# THE TASK
Transcribe the full listing, keeping every word as it stands.

****************

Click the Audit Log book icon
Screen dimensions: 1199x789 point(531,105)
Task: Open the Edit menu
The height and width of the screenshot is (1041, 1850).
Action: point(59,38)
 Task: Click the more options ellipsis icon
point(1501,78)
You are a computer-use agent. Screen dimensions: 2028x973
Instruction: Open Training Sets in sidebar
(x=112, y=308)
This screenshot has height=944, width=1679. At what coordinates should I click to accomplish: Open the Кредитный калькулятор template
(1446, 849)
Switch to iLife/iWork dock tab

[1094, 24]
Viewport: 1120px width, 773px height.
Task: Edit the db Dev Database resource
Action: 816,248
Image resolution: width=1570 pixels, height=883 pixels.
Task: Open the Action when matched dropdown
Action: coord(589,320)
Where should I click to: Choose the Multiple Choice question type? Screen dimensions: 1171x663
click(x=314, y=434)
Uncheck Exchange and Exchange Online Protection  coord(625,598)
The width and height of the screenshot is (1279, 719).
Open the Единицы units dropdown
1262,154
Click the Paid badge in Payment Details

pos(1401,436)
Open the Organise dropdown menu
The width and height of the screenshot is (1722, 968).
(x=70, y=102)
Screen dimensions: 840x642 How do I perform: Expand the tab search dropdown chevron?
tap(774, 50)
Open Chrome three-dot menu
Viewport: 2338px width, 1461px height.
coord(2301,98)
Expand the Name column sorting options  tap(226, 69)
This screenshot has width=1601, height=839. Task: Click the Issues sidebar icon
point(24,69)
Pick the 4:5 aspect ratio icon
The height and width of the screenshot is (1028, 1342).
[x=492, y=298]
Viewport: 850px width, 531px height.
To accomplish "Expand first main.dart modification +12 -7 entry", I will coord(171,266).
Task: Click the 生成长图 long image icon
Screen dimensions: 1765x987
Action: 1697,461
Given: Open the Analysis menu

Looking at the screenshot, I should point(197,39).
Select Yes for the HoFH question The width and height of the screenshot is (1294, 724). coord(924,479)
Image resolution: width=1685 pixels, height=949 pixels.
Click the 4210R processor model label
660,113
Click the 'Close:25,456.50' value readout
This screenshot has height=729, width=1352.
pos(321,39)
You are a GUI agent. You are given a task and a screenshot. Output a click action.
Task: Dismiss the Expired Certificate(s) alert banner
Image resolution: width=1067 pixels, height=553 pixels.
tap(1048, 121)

****************

# YOUR SOLUTION
Click the Audit Log book icon
Screen dimensions: 1199x789 point(531,105)
Task: Open the Edit menu
The height and width of the screenshot is (1041, 1850).
Action: point(59,38)
 Task: Click the more options ellipsis icon
point(1501,78)
You are a computer-use agent. Screen dimensions: 2028x973
Instruction: Open Training Sets in sidebar
(x=112, y=308)
This screenshot has height=944, width=1679. At what coordinates should I click to accomplish: Open the Кредитный калькулятор template
(1446, 849)
Switch to iLife/iWork dock tab

[1094, 24]
Viewport: 1120px width, 773px height.
Task: Edit the db Dev Database resource
Action: 816,248
Image resolution: width=1570 pixels, height=883 pixels.
Task: Open the Action when matched dropdown
Action: coord(589,320)
Where should I click to: Choose the Multiple Choice question type? Screen dimensions: 1171x663
click(x=314, y=434)
Uncheck Exchange and Exchange Online Protection  coord(625,598)
The width and height of the screenshot is (1279, 719).
Open the Единицы units dropdown
1262,154
Click the Paid badge in Payment Details

pos(1401,436)
Open the Organise dropdown menu
The width and height of the screenshot is (1722, 968).
(x=70, y=102)
Screen dimensions: 840x642 How do I perform: Expand the tab search dropdown chevron?
tap(774, 50)
Open Chrome three-dot menu
Viewport: 2338px width, 1461px height.
coord(2301,98)
Expand the Name column sorting options  tap(226, 69)
This screenshot has width=1601, height=839. Task: Click the Issues sidebar icon
point(24,69)
Pick the 4:5 aspect ratio icon
The height and width of the screenshot is (1028, 1342).
[x=492, y=298]
Viewport: 850px width, 531px height.
To accomplish "Expand first main.dart modification +12 -7 entry", I will coord(171,266).
Task: Click the 生成长图 long image icon
Screen dimensions: 1765x987
Action: 1697,461
Given: Open the Analysis menu

Looking at the screenshot, I should point(197,39).
Select Yes for the HoFH question The width and height of the screenshot is (1294, 724). coord(924,479)
Image resolution: width=1685 pixels, height=949 pixels.
Click the 4210R processor model label
660,113
Click the 'Close:25,456.50' value readout
This screenshot has height=729, width=1352.
pos(321,39)
You are a GUI agent. You are given a task and a screenshot. Output a click action.
Task: Dismiss the Expired Certificate(s) alert banner
Image resolution: width=1067 pixels, height=553 pixels.
tap(1048, 121)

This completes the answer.